Une éclipse totale ? Ici, au Québec ? Ce n’est pas ce que la science nous dit.

On ne parle pas de l’éclipse solaire, cet évènement exceptionnel que nous avons eu la chance d’admirer lundi et qui restera longtemps gravé dans nos esprits.

Non, on parle plutôt de la langue française qui n’est pas en train de se faire éclipser dans l’espace public du Québec, comme en témoigne une étude publiée la semaine dernière par l’Office québécois de la langue française (OQLF)1.

Depuis 15 ans, l’utilisation du français est restée stable dans les commerces, les restaurants ou encore les services gouvernementaux.

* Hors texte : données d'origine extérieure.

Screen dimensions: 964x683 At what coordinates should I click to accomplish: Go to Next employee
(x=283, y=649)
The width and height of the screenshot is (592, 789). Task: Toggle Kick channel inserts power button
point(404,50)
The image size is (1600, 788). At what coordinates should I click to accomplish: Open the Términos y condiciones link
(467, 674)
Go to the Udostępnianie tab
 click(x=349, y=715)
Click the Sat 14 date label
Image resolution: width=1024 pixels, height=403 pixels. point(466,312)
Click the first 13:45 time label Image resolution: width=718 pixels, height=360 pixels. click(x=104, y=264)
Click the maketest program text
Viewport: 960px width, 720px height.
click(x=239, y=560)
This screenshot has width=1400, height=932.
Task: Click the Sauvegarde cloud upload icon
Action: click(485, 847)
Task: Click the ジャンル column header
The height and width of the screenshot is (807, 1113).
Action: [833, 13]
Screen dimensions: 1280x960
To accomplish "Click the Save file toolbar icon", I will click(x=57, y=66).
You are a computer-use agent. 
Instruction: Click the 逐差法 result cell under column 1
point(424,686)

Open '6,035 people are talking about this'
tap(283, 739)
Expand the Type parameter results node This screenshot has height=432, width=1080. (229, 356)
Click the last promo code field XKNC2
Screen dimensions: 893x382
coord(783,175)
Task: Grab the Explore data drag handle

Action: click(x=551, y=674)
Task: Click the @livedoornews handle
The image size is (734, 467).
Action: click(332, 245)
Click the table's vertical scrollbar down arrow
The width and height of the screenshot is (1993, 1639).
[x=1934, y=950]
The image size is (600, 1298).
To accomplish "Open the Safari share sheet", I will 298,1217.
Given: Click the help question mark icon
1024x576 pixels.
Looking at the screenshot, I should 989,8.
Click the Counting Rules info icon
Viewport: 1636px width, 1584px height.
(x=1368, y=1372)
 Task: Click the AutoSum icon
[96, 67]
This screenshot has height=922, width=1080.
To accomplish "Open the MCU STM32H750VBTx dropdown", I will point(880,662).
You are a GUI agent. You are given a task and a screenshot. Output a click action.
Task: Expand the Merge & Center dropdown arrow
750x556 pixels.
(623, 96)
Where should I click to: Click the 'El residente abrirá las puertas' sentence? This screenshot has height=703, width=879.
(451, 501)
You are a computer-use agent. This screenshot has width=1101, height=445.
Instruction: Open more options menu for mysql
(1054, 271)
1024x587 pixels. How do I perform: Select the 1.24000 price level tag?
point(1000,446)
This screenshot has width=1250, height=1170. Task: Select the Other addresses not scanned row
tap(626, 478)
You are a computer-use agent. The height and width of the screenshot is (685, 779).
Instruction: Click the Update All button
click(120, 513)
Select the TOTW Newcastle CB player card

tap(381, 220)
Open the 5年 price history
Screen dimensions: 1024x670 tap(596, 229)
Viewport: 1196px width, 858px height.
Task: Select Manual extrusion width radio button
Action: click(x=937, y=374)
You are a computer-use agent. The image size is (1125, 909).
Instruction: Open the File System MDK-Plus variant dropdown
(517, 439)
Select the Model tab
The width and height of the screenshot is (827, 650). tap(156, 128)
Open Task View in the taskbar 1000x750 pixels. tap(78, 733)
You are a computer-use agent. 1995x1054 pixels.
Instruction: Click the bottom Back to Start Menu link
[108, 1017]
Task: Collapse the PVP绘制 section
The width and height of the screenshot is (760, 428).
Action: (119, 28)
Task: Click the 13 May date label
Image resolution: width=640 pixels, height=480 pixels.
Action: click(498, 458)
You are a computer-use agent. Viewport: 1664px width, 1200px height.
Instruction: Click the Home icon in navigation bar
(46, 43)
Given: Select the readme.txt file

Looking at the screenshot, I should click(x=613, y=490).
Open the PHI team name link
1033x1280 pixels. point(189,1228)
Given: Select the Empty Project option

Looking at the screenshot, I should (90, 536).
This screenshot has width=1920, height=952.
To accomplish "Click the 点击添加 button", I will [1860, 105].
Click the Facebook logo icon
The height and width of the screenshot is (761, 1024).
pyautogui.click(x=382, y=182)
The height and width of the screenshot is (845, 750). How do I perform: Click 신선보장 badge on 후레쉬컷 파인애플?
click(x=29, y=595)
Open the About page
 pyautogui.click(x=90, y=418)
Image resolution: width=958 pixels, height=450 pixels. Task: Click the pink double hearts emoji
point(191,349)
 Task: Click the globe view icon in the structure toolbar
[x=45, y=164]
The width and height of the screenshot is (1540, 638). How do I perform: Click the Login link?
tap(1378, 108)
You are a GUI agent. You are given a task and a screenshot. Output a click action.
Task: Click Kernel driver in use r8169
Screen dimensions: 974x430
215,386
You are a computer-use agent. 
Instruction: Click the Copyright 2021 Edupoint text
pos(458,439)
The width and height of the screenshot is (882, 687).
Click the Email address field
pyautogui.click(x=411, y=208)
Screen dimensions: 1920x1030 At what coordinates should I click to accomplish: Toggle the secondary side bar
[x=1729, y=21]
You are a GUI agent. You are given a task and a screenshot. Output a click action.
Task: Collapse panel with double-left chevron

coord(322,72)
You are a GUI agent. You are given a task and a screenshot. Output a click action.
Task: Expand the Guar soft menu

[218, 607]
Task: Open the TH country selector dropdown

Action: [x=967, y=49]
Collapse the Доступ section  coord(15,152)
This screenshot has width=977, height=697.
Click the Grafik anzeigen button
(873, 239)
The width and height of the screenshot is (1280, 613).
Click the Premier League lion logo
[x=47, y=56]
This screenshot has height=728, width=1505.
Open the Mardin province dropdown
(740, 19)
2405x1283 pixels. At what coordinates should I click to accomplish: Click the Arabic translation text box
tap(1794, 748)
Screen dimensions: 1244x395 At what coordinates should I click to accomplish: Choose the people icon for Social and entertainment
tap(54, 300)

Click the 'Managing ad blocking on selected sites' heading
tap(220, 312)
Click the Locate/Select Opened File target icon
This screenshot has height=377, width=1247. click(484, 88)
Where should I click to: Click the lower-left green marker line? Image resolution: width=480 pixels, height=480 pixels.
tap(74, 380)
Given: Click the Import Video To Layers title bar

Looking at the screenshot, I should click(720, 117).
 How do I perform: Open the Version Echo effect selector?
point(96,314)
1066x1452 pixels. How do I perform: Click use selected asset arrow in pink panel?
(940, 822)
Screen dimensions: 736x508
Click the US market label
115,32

En fait, 79 % des Québécois utilisaient le plus souvent le français en 2022, la date où le sondage a été réalisé, la même proportion qu’en 2016 et en 2007.

Curieusement, la diffusion de cette étude n’a pas fait grand bruit, comme si on ne voulait pas se réjouir des nouvelles rassurantes.

Comme si on ne pouvait pas y croire, tellement le constat tranche avec le discours politique actuel qui érige le déclin du français en vérité incontestable.

Pourtant, ce n’est pas l’avis d’une trentaine de chercheurs clés qui ont publié à la fin de 2023 un ouvrage très fouillé intitulé Le français en déclin ? (Del Busso Éditeur). Ce groupe d’experts d’horizons variés s’entend sur l’importance d’établir un débat nuancé qui s’éloigne de la vision « sombre, monolithique et réductrice du discours dominant actuel ».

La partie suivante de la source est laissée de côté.